» Source
____________

Skip to content
Docs

Custom Validation Middleware

You need to add custom validation rules to schema operations (messages, documents, agent I/O) that go beyond structural concerns — such as business-specific constraints, content filtering, or domain-specific checks.

Standard schema validation handles type checking and required fields, but cannot enforce application-specific rules such as token length limits for a chosen model, prohibited content for compliance requirements, or quality thresholds before RAG indexing.

Create a CustomValidator that holds a registry of named ValidationRule functions. Rules accept a schema.Message and return an error if validation fails. The orchestrator applies all rules in sequence, providing span-level observability for each pass or fail.

Validation requirements evolve over time. By separating rules from orchestration logic, you can add new rules without modifying the validator itself. Each rule is self-contained and testable in isolation. Composing rules at construction time means different validator instances can have different rule sets for different contexts (user-facing vs. internal agents).

package main
import (
"context"
"fmt"
"log/slog"
"strings"
"go.opentelemetry.io/otel"
"go.opentelemetry.io/otel/attribute"
"go.opentelemetry.io/otel/trace"
"github.com/lookatitude/beluga-ai/schema"
)
var tracer = otel.Tracer("beluga.schema.validation")
// ValidationRule validates a single schema.Message.
// Return an error if validation fails; nil if it passes.
type ValidationRule func(ctx context.Context, msg schema.Message) error
// CustomValidator applies a registry of named validation rules to messages.
type CustomValidator struct {
rules map[string]ValidationRule
}
// NewCustomValidator creates an empty validator. Register rules with RegisterRule.
func NewCustomValidator() *CustomValidator {
return &CustomValidator{rules: make(map[string]ValidationRule)}
}
// RegisterRule adds a named rule to the validator.
func (v *CustomValidator) RegisterRule(name string, rule ValidationRule) {
v.rules[name] = rule
}
// ValidateMessage applies all registered rules to msg.
// Returns on the first failure. All rule failures are recorded as OTel events.
func (v *CustomValidator) ValidateMessage(ctx context.Context, msg schema.Message) error {
ctx, span := tracer.Start(ctx, "validator.validate_message")
defer span.End()
span.SetAttributes(
attribute.String("message.role", string(msg.GetRole())),
)
for name, rule := range v.rules {
if err := rule(ctx, msg); err != nil {
span.RecordError(err)
span.SetStatus(trace.StatusError, fmt.Sprintf("rule %s failed", name))

____________

» Dataset extract
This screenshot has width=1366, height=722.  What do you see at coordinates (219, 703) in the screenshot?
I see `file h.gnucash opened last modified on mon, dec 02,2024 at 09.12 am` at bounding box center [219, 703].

____________

» Written tasks
1. Copy word for word the part of the validation middleware page above that opens with the words containing "Create a CustomValidator" and closes with "pass or fail.".
2. Answer these questions from the validation middleware page above:
(a) What two things does standard schema validation handle, according to the page?
(b) What name is passed to otel.Tracer in the code?
(c) What should a ValidationRule return when validation passes?

» Results for each task
1.
Create a CustomValidator that holds a registry of named ValidationRule functions. Rules accept a schema.Message and return an error if validation fails. The orchestrator applies all rules in sequence, providing span-level observability for each pass or fail.

2.
(a) Type checking and required fields.
(b) "beluga.schema.validation"
(c) nil